While the Brazilian financing the Port of Mariel’s expansion may ease that country’s exports to the Cubans, American shippers like Crowley are also increasingly dropping containers from the Southeastern U.S. there instead of the more capacity-limited Port of Havana. “The only two ports with trade between Cuba and U.S. to have any significant containerized volumes are Port Everglades and Jacksonville—both handled by Crowley,” says Jim Pyburn, director of Business Development at Port Everglades in Fort Lauderdale, Fla.

“When it comes to bulk, non-containerized shipments to Cuba, there are multiple ports that export to Cuba. The biggest ports (in metric tonnage) for shipping to Cuba include New Orleans, South Louisiana, Pascagoula, Norfolk and Mobile. Most common commodities being shipped bulk to Cuba from these ports are grains and flour products, soybeans and animal feeds.”

Johnson, as a co-founder of USACC, feels that it’s just a matter of time before the trade embargo against Cuba is fully lifted. “With our launch, we showed that this issue has bi-partisan support,” he says.

“We had a Republican senator and two Republican congressmen speak at our event. I think there is a divide amongst Republicans on this issue. It is going to be tough for (them) to turn their backs on this issue. They could face it head-on and take some credit in normalizing relations with Cuba, which is where I believe they will go. But between the U.S. ag community firmly in favor of ending the embargo, U.S. Chamber of Commerce pushing to end it, and the majority of America realizing that the embargo has failed us, there is little space to go but forward.”
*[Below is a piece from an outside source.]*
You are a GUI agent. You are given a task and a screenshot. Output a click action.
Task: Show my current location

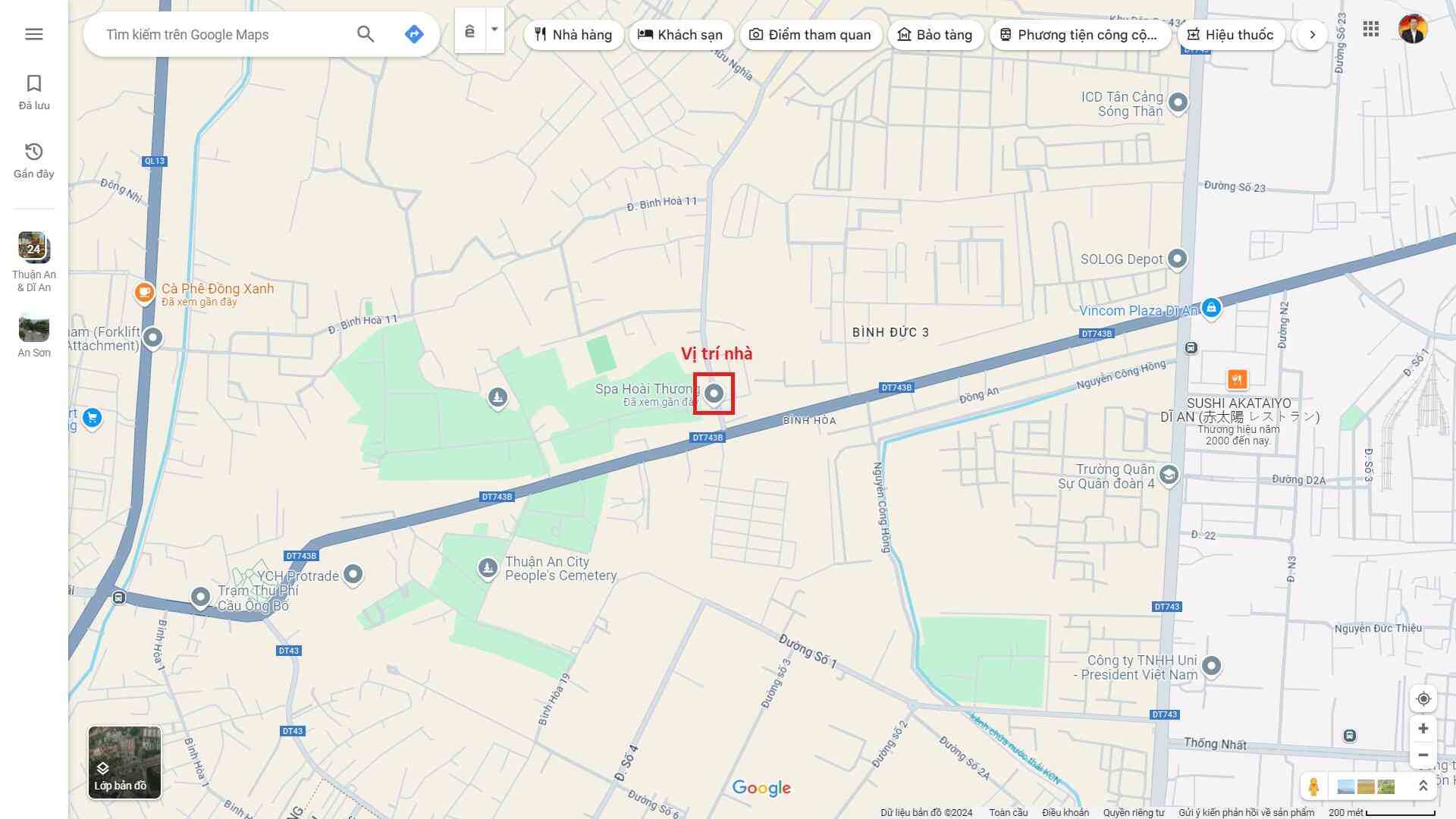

For now, Obama’s December 2014 announcement expanded already pre-existing market opportunities for certain U.S. exporters looking to do business with Cuba, such as suppliers of lumber and building material, and distributors of cell phones and accessories, computers and software.

The entity that would be a major buyer of U.S. cell phones and accessories—the Cuban phone monopoly ETECSA—is unlikely to purchase from American exporters until the U.S. State Department removes Cuba from its list of “state sponsors of terrorism,” which legal observers say is not likely to happen until later in the year. That would then restore Cuba’s sovereign immunity in U.S. courts, enabling ETECSA to receive revenues from phone calls between the two countries that originated in America.

Such legal headaches are non-existent for prospective lumber and building-supply exporters. One firm taking this opening seriously is the Ft. Lauderdale, Fla.-based Gulf South Forest Products, Inc. Since wood is classified as “agricultural goods” under TSRA, that company has already begun to attend FIHAV and other Cuban trade shows.

Gulf South’s general manager Marcela Jimenez told CubaNews in 2013 that despite such efforts, her firm only generated $6 million in sales to Cuba, blaming credit-wielding competitors like Brazil, Chile and Honduras for the small total.

“We have not had any business in Cuba for over four years now,” Jimenez said at the time. “The contacts we made with Alimport have been replaced or have retired. Our licenses to do business there are still active, but due to payment restrictions we have not been successful in obtaining any new business.” If and when market conditions improve, Gulf South is ready to ship immediately from its 153,000-square-foot facility in Mobile, Ala.

Export-driven executives like Jimenez have another reason to thank Obama: hassle-free travel to Cuba. In January 2015, the U.S.

Treasury Department’s OFAC Division, which governs transactions involving Cuba and other sanctioned countries, announced that those visiting Cuba on export business and those who fall under 11 other categories of travelers—from conducting educational activities to providing material support for local self-employed entrepreneurs—can trek to Havana under what it calls a “general license,” meaning they will not have to apply for a (paper) license before going there. Hopefully, if the embargo against Cuba is lifted by the end of the Obama administration, such bureaucratic issues will be deemed moot.